INSTRUCTIONS FOR THE TASK. Pull out every line of the material that contains the word "under".

PROVIDED ENTRIES.

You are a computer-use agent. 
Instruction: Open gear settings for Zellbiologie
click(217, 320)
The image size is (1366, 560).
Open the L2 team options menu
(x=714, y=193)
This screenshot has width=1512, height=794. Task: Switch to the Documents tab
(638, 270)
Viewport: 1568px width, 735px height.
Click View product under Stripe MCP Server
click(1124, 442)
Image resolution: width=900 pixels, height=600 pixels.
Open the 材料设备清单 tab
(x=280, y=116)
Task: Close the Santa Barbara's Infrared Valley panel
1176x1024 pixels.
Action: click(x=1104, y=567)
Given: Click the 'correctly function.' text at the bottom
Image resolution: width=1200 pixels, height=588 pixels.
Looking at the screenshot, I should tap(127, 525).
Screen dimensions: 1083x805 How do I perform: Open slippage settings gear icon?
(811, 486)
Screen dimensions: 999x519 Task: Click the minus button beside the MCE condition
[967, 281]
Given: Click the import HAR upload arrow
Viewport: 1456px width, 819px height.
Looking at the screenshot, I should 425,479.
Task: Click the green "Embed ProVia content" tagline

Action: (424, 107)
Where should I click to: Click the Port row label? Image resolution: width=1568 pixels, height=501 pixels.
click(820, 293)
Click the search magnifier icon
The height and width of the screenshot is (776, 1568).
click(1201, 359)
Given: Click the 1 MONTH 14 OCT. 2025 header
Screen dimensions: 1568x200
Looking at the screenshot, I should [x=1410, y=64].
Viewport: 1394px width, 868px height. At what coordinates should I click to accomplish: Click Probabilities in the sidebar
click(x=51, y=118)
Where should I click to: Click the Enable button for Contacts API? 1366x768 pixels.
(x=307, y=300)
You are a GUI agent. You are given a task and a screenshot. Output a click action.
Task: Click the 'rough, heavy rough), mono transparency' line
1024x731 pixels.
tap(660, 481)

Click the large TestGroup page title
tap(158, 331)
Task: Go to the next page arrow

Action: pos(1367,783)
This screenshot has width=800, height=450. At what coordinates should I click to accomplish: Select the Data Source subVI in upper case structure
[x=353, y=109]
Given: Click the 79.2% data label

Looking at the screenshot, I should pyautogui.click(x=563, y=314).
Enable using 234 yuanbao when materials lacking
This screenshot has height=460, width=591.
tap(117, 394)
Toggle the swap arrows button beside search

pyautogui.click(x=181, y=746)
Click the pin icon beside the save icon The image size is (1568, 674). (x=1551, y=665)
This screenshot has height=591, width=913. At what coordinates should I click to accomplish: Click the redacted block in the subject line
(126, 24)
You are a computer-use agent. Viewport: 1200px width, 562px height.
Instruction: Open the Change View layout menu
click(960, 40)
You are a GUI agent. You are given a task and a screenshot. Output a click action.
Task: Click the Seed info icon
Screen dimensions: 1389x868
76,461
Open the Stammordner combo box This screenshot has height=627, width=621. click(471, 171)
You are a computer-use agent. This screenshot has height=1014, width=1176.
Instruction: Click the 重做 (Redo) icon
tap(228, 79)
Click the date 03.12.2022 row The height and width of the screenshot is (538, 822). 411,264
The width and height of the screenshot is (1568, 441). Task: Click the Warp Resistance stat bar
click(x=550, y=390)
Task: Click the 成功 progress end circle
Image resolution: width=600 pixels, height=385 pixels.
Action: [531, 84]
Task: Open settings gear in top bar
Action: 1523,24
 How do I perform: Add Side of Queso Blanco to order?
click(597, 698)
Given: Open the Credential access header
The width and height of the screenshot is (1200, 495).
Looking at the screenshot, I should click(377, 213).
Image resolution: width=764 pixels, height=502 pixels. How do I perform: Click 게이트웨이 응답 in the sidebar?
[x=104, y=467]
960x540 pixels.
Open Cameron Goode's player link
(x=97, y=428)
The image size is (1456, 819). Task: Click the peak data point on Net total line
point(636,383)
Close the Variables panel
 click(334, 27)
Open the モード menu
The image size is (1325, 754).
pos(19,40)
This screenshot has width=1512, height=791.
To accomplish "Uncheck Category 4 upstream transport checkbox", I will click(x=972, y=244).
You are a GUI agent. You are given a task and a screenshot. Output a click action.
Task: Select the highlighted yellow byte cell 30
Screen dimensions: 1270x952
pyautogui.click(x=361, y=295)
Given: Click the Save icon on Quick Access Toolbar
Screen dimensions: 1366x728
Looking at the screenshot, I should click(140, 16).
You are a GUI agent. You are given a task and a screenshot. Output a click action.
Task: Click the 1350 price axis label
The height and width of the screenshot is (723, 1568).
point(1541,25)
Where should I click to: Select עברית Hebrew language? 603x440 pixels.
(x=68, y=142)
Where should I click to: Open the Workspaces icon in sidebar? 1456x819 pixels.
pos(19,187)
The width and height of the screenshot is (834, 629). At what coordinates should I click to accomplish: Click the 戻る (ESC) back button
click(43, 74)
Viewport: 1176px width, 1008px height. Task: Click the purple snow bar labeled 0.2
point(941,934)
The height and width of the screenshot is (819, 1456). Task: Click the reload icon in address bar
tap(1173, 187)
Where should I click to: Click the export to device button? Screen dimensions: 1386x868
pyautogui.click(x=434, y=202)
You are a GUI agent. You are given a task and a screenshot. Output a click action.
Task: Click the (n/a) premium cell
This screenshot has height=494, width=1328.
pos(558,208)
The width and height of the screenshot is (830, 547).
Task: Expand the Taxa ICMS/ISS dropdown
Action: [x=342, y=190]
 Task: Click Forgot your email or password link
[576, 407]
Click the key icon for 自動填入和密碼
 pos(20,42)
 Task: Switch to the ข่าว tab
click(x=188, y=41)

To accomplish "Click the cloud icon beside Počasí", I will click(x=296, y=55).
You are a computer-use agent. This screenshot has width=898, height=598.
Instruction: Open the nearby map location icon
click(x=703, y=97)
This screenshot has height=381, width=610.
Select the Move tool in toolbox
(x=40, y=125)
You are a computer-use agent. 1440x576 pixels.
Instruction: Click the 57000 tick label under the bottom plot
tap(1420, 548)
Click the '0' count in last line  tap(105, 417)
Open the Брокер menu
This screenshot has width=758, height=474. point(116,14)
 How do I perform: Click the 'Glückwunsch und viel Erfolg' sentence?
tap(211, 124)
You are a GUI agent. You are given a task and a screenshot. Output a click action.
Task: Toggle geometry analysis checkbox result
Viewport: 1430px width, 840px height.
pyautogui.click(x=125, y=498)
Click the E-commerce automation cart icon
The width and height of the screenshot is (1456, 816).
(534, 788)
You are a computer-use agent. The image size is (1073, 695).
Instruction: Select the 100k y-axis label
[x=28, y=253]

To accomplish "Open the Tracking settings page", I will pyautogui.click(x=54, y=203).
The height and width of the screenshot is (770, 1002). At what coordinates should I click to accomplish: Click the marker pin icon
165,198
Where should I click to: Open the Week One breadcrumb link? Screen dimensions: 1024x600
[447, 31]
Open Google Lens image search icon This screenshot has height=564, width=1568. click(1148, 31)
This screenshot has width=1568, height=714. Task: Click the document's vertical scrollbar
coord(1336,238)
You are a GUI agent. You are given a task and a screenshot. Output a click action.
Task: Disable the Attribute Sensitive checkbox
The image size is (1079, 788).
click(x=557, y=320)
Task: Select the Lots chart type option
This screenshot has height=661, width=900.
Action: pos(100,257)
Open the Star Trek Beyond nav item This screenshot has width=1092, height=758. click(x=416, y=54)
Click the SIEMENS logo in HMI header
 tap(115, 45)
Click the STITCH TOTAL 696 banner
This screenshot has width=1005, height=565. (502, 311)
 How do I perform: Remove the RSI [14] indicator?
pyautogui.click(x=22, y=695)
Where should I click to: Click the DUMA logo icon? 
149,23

FINAL RESULT.
Click View product under Stripe MCP Server
Instruction: Click the 57000 tick label under the bottom plot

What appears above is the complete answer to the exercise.